Posted by Jill Boniske aka Arty Chick on April 7, 2011
In a Better World won the 2011 Academy Award for Best Foreign film and it truly deserved it (though I’ve yet to see the others besides Biutiful, which was amazing, too.) Which brings me to this question: why does the Academy require all films except the foreign ones to screen in a theater in the US before they can qualify to be nominated? I’d love just once to be able to see the foreign nominees before the Oscars. (Dogtooth from Greece, Outside the Law from Algeria and Incendie from Canada are all opening at some point in the near future, so stay tuned.)
The Danish Oscar winner In Better World isn’t an easy movie to watch, and you should be prepared to have a knot in your stomach for about two hours. But I think you’ll be glad you did.
The story is very timely in that its central theme is bullying. 10-year-old Elias is being bullied at school. Elias’ father is a doctor posted in a refugee camp in an unnamed African country and he is dealing with the horrifying wounds inflicted by a Warlord bully; he commutes back and forth from Africa to Denmark. Into their small Danish town comes Christian who has just lost his mother to cancer. He and Elias immediately form a bond when Christian takes on Elias’ bully at school.
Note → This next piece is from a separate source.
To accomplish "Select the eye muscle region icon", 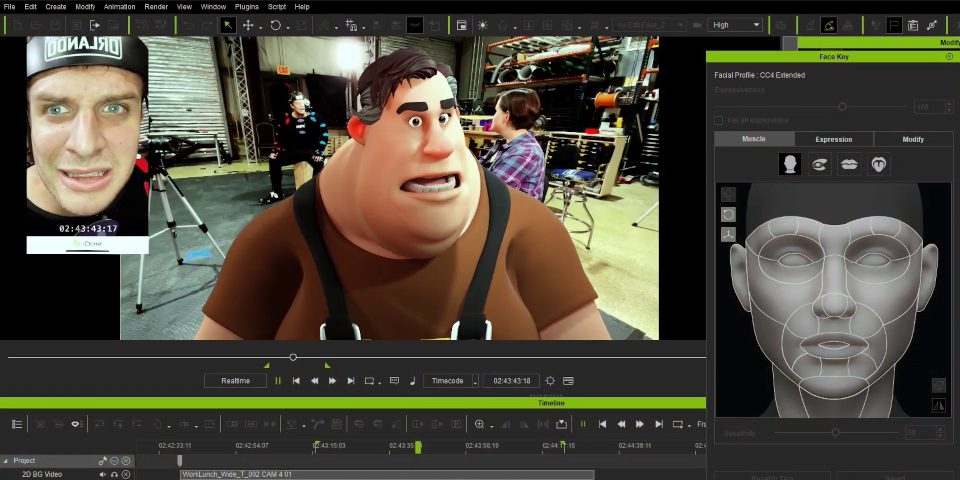I will pyautogui.click(x=820, y=164).
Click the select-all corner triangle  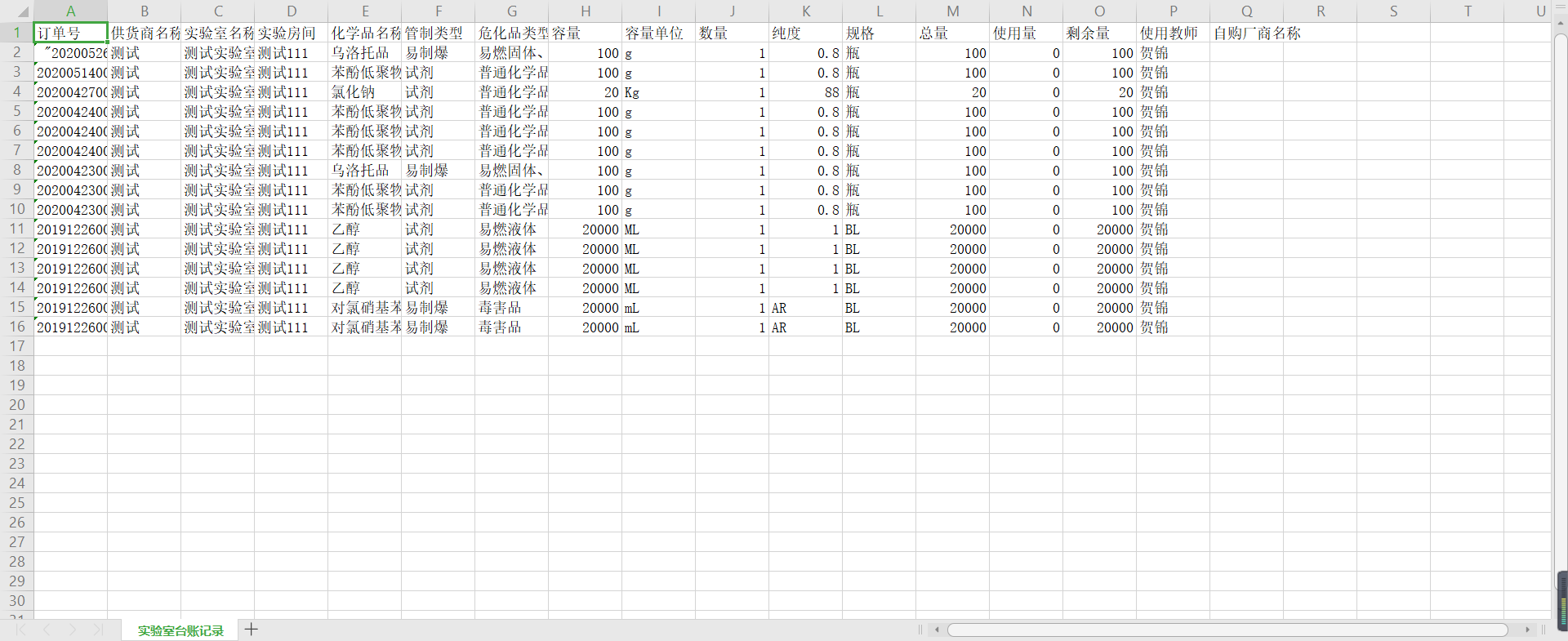(23, 11)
Christian has been extremely affected by his mom’s death and has a very dark anger inside, which brings him and his new friend into some extremely dangerous situations involving knives and bombs, and there are a couple of scenes on top of a very tall building, which will have you holding your breath. Paralleling the story of the boys is Elias’ parents crumbling marriage, as well as Christian’s angry rage at his father for his mother’s death.
In a Better World is gorgeously shot with a wonderfully subtle script. The emotions are understated and painfully real and all the actors do a wonderful job of bringing this story of fragile relationships to life. But what makes In a Better World a great film is the way that it keeps the tension just under the surface from beginning to end. You have the phrase “This can’t end well” running through your head the whole time. (I won’t tell if it does.) The film deals with some enormous ethical dilemmas as well as questions of real friendship and family in an amazingly insightful and heartfelt way. And as hard as some of it is to watch, I can’t imagine anyone not being affected by this story.
It is subtitled, but even Mainstream Chick who doesn’t usually go for “movies we read” liked it. See it.